[Entries taken from a collection]
▬▬▬▬▬▬
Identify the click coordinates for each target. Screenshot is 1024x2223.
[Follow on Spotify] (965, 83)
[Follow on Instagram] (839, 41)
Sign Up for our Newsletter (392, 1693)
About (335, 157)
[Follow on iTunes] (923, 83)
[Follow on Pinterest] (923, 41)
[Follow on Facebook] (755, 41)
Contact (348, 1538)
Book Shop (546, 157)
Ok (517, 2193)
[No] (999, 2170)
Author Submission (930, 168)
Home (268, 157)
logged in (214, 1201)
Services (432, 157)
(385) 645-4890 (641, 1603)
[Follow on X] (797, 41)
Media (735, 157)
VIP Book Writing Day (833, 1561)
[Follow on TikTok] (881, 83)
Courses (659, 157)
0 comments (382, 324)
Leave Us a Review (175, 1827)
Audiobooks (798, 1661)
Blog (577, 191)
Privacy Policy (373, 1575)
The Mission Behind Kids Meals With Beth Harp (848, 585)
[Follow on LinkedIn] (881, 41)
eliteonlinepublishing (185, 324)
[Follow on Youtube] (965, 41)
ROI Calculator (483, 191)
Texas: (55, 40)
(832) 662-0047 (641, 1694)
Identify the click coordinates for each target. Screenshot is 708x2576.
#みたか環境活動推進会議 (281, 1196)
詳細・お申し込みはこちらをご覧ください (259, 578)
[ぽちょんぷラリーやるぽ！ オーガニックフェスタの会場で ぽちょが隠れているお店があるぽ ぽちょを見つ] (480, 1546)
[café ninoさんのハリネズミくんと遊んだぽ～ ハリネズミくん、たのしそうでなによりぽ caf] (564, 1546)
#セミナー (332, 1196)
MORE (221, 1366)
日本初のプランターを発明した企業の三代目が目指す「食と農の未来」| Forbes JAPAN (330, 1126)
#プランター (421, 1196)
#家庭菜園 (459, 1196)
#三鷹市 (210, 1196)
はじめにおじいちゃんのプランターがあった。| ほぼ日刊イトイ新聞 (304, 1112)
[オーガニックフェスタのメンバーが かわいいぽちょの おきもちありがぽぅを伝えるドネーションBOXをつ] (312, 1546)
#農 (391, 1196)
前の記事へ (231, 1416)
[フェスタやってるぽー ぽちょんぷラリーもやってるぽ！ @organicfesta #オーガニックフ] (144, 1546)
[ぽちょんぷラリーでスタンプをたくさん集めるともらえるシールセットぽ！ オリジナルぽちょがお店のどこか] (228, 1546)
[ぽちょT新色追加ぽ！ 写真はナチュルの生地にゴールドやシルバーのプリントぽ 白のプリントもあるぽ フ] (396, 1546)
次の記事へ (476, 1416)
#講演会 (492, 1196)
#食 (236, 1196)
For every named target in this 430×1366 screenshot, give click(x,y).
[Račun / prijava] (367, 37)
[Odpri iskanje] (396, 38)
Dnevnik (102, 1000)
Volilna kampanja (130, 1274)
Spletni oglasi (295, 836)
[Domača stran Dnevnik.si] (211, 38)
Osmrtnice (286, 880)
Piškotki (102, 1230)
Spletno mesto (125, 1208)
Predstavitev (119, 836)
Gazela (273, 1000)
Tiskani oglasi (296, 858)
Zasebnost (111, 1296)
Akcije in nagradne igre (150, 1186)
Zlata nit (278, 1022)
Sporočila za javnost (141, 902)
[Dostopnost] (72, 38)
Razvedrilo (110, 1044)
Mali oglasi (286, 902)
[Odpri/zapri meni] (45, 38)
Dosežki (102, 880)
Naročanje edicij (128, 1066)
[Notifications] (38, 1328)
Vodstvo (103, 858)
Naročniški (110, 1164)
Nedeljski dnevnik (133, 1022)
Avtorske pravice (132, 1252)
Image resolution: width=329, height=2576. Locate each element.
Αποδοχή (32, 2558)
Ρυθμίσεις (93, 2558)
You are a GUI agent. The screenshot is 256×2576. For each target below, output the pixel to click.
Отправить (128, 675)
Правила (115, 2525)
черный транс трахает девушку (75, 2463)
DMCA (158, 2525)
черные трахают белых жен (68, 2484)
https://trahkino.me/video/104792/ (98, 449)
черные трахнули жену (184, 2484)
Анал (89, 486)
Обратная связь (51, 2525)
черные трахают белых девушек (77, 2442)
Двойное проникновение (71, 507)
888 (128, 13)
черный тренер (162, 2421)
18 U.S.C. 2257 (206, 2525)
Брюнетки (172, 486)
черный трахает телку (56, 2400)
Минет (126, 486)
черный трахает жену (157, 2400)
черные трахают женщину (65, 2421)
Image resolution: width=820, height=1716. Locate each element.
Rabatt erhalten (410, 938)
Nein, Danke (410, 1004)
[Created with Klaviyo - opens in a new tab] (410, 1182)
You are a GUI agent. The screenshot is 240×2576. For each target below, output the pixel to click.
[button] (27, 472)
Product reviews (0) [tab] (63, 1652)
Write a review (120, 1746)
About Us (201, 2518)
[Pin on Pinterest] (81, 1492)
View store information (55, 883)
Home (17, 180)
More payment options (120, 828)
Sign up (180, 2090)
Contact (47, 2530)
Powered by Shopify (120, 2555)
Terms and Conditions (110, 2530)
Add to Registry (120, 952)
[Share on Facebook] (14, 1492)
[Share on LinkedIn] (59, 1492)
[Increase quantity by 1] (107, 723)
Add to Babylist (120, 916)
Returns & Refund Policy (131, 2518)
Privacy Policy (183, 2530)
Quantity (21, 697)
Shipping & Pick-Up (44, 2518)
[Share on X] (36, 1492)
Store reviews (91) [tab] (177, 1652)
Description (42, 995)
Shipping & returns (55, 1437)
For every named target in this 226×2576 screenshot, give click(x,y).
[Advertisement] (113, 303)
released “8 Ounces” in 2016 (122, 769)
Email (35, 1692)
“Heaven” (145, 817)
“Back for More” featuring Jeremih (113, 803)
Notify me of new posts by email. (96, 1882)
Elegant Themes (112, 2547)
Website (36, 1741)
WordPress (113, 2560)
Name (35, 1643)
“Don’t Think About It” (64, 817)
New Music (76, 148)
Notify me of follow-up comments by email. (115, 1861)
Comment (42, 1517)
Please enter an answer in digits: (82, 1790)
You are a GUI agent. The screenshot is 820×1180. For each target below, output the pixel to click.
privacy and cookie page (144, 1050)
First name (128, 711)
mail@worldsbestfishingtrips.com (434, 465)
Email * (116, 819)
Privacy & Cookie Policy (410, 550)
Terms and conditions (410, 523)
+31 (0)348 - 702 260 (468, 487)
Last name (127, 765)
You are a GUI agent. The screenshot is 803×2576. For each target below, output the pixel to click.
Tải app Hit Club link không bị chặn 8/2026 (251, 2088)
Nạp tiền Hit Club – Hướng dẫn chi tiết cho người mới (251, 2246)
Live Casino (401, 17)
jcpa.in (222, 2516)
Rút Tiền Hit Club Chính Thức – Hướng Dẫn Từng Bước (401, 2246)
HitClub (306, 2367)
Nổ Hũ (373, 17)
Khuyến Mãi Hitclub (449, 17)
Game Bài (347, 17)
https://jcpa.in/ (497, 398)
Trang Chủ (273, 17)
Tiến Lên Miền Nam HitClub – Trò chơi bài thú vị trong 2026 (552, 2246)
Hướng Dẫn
▬▬▬▬▬▬
--- Work instructions ---
Copy out all of the lines above exactly.

--- Solution ---
Identify the click coordinates for each target. Screenshot is 1024x2223.
[Follow on Spotify] (965, 83)
[Follow on Instagram] (839, 41)
Sign Up for our Newsletter (392, 1693)
About (335, 157)
[Follow on iTunes] (923, 83)
[Follow on Pinterest] (923, 41)
[Follow on Facebook] (755, 41)
Contact (348, 1538)
Book Shop (546, 157)
Ok (517, 2193)
[No] (999, 2170)
Author Submission (930, 168)
Home (268, 157)
logged in (214, 1201)
Services (432, 157)
(385) 645-4890 (641, 1603)
[Follow on X] (797, 41)
Media (735, 157)
VIP Book Writing Day (833, 1561)
[Follow on TikTok] (881, 83)
Courses (659, 157)
0 comments (382, 324)
Leave Us a Review (175, 1827)
Audiobooks (798, 1661)
Blog (577, 191)
Privacy Policy (373, 1575)
The Mission Behind Kids Meals With Beth Harp (848, 585)
[Follow on LinkedIn] (881, 41)
eliteonlinepublishing (185, 324)
[Follow on Youtube] (965, 41)
ROI Calculator (483, 191)
Texas: (55, 40)
(832) 662-0047 (641, 1694)
Identify the click coordinates for each target. Screenshot is 708x2576.
#みたか環境活動推進会議 (281, 1196)
詳細・お申し込みはこちらをご覧ください (259, 578)
[ぽちょんぷラリーやるぽ！ オーガニックフェスタの会場で ぽちょが隠れているお店があるぽ ぽちょを見つ] (480, 1546)
[café ninoさんのハリネズミくんと遊んだぽ～ ハリネズミくん、たのしそうでなによりぽ caf] (564, 1546)
#セミナー (332, 1196)
MORE (221, 1366)
日本初のプランターを発明した企業の三代目が目指す「食と農の未来」| Forbes JAPAN (330, 1126)
#プランター (421, 1196)
#家庭菜園 (459, 1196)
#三鷹市 (210, 1196)
はじめにおじいちゃんのプランターがあった。| ほぼ日刊イトイ新聞 (304, 1112)
[オーガニックフェスタのメンバーが かわいいぽちょの おきもちありがぽぅを伝えるドネーションBOXをつ] (312, 1546)
#農 (391, 1196)
前の記事へ (231, 1416)
[フェスタやってるぽー ぽちょんぷラリーもやってるぽ！ @organicfesta #オーガニックフ] (144, 1546)
[ぽちょんぷラリーでスタンプをたくさん集めるともらえるシールセットぽ！ オリジナルぽちょがお店のどこか] (228, 1546)
[ぽちょT新色追加ぽ！ 写真はナチュルの生地にゴールドやシルバーのプリントぽ 白のプリントもあるぽ フ] (396, 1546)
次の記事へ (476, 1416)
#講演会 (492, 1196)
#食 (236, 1196)
For every named target in this 430×1366 screenshot, give click(x,y).
[Račun / prijava] (367, 37)
[Odpri iskanje] (396, 38)
Dnevnik (102, 1000)
Volilna kampanja (130, 1274)
Spletni oglasi (295, 836)
[Domača stran Dnevnik.si] (211, 38)
Osmrtnice (286, 880)
Piškotki (102, 1230)
Spletno mesto (125, 1208)
Predstavitev (119, 836)
Gazela (273, 1000)
Tiskani oglasi (296, 858)
Zasebnost (111, 1296)
Akcije in nagradne igre (150, 1186)
Zlata nit (278, 1022)
Sporočila za javnost (141, 902)
[Dostopnost] (72, 38)
Razvedrilo (110, 1044)
Mali oglasi (286, 902)
[Odpri/zapri meni] (45, 38)
Dosežki (102, 880)
Naročanje edicij (128, 1066)
[Notifications] (38, 1328)
Vodstvo (103, 858)
Naročniški (110, 1164)
Nedeljski dnevnik (133, 1022)
Avtorske pravice (132, 1252)
Image resolution: width=329, height=2576. Locate each element.
Αποδοχή (32, 2558)
Ρυθμίσεις (93, 2558)
You are a GUI agent. The screenshot is 256×2576. For each target below, output the pixel to click.
Отправить (128, 675)
Правила (115, 2525)
черный транс трахает девушку (75, 2463)
DMCA (158, 2525)
черные трахают белых жен (68, 2484)
https://trahkino.me/video/104792/ (98, 449)
черные трахнули жену (184, 2484)
Анал (89, 486)
Обратная связь (51, 2525)
черные трахают белых девушек (77, 2442)
Двойное проникновение (71, 507)
888 (128, 13)
черный тренер (162, 2421)
18 U.S.C. 2257 (206, 2525)
Брюнетки (172, 486)
черный трахает телку (56, 2400)
Минет (126, 486)
черный трахает жену (157, 2400)
черные трахают женщину (65, 2421)
Image resolution: width=820, height=1716. Locate each element.
Rabatt erhalten (410, 938)
Nein, Danke (410, 1004)
[Created with Klaviyo - opens in a new tab] (410, 1182)
You are a GUI agent. The screenshot is 240×2576. For each target below, output the pixel to click.
[button] (27, 472)
Product reviews (0) [tab] (63, 1652)
Write a review (120, 1746)
About Us (201, 2518)
[Pin on Pinterest] (81, 1492)
View store information (55, 883)
Home (17, 180)
More payment options (120, 828)
Sign up (180, 2090)
Contact (47, 2530)
Powered by Shopify (120, 2555)
Terms and Conditions (110, 2530)
Add to Registry (120, 952)
[Share on Facebook] (14, 1492)
[Share on LinkedIn] (59, 1492)
[Increase quantity by 1] (107, 723)
Add to Babylist (120, 916)
Returns & Refund Policy (131, 2518)
Privacy Policy (183, 2530)
Quantity (21, 697)
Shipping & Pick-Up (44, 2518)
[Share on X] (36, 1492)
Store reviews (91) [tab] (177, 1652)
Description (42, 995)
Shipping & returns (55, 1437)
For every named target in this 226×2576 screenshot, give click(x,y).
[Advertisement] (113, 303)
released “8 Ounces” in 2016 (122, 769)
Email (35, 1692)
“Heaven” (145, 817)
“Back for More” featuring Jeremih (113, 803)
Notify me of new posts by email. (96, 1882)
Elegant Themes (112, 2547)
Website (36, 1741)
WordPress (113, 2560)
Name (35, 1643)
“Don’t Think About It” (64, 817)
New Music (76, 148)
Notify me of follow-up comments by email. (115, 1861)
Comment (42, 1517)
Please enter an answer in digits: (82, 1790)
You are a GUI agent. The screenshot is 820×1180. For each target below, output the pixel to click.
privacy and cookie page (144, 1050)
First name (128, 711)
mail@worldsbestfishingtrips.com (434, 465)
Email * (116, 819)
Privacy & Cookie Policy (410, 550)
Terms and conditions (410, 523)
+31 (0)348 - 702 260 (468, 487)
Last name (127, 765)
You are a GUI agent. The screenshot is 803×2576. For each target below, output the pixel to click.
Tải app Hit Club link không bị chặn 8/2026 (251, 2088)
Nạp tiền Hit Club – Hướng dẫn chi tiết cho người mới (251, 2246)
Live Casino (401, 17)
jcpa.in (222, 2516)
Rút Tiền Hit Club Chính Thức – Hướng Dẫn Từng Bước (401, 2246)
HitClub (306, 2367)
Nổ Hũ (373, 17)
Khuyến Mãi Hitclub (449, 17)
Game Bài (347, 17)
https://jcpa.in/ (497, 398)
Trang Chủ (273, 17)
Tiến Lên Miền Nam HitClub – Trò chơi bài thú vị trong 2026 (552, 2246)
Hướng Dẫn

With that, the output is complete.